Earth Observations for Food Security and Agriculture: The Climate Edition
Welcome to the third annual Agrilinks theme month on Earth Observations for Food Security and Agriculture — the Climate Edition!
We are pleased to share with the Agrilinks community even more of the cutting-edge work that is being done by researchers and practitioners who leverage data collected by satellites in space for the benefit of humanity here on Earth.
In 2021, as the world comes together to address the critical challenges posed by a rapidly changing and increasingly variable climate, this year's posts will highlight the links between climate and food security, the unique light that data from Earth-observing satellites can shed on these relationships and the role that each one of us has to play in using this knowledge to support the well-being of people and the planet.
Earth observations data are key inputs into the kinds of analyses and decision-making processes that are critical to promoting food and water security and resilience to recurrent crisis. Because Earth observations provide global, frequent and detailed information about rainfall, temperature, soil, crops, water, forest cover and land use, they help us obtain a better understanding of the conditions in the places where we work, improve targeting of programs to populations in need and conduct evidence-based assessments of whether those programs had their intended benefit.

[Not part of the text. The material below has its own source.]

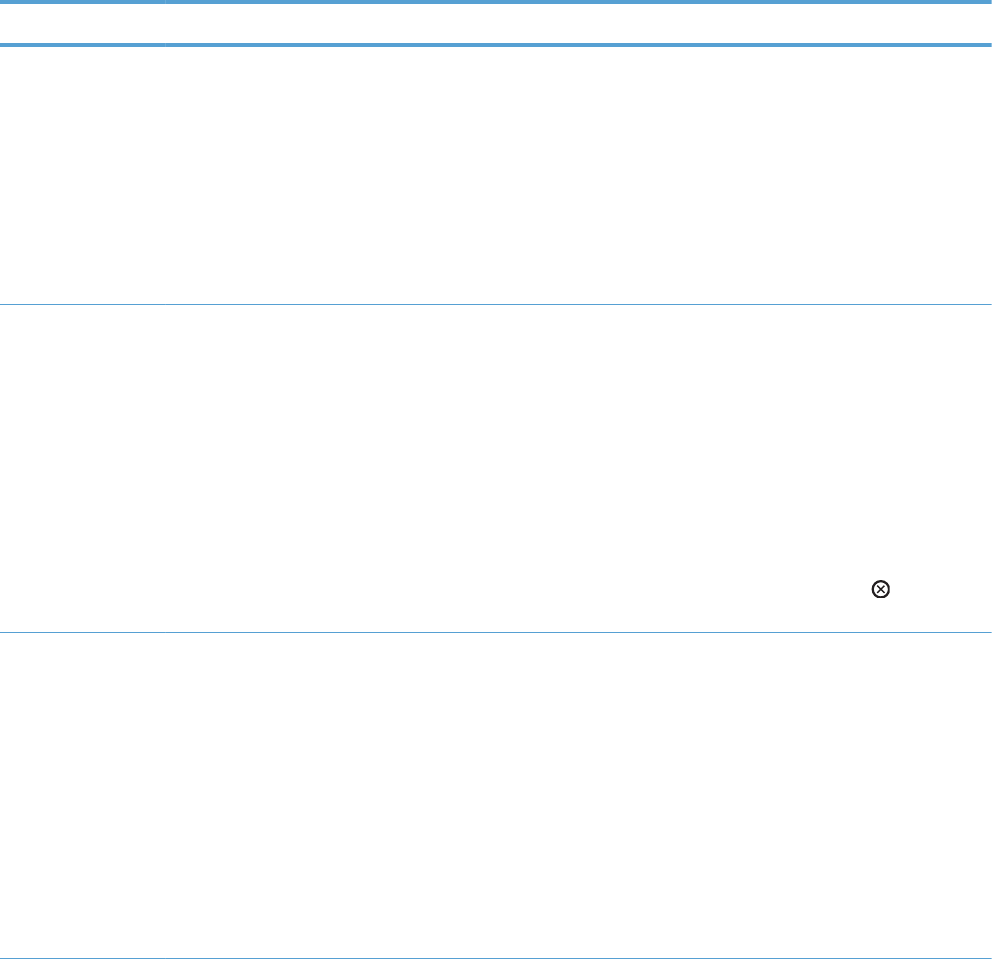Click the thick blue line at very top
The height and width of the screenshot is (959, 992).
496,2
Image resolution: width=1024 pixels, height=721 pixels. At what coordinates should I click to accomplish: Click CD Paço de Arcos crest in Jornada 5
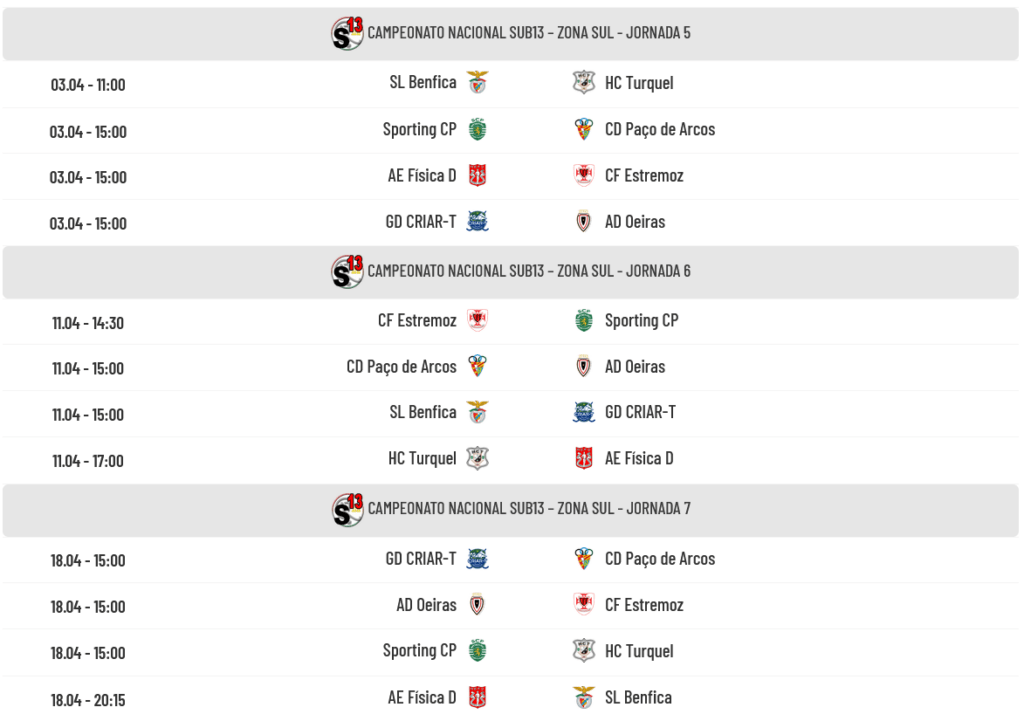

Data from Earth-observing satellites also allow us to measure the ways that changes in the climate impact dynamics in the biophysical systems that support food and water security for people around the world.
This month provides an opportunity for leading researchers in the field and those who are new to engage in mutually beneficial dialogues to share learning and good practices, identify and fill knowledge gaps, and draw attention to outstanding work being done on this critical topic.
We encourage individuals in the community with research and case studies to submit content for this month and participate in a conversation that will generate a greater understanding of how Earth observations can help us create a food-secure, climate-resilient future.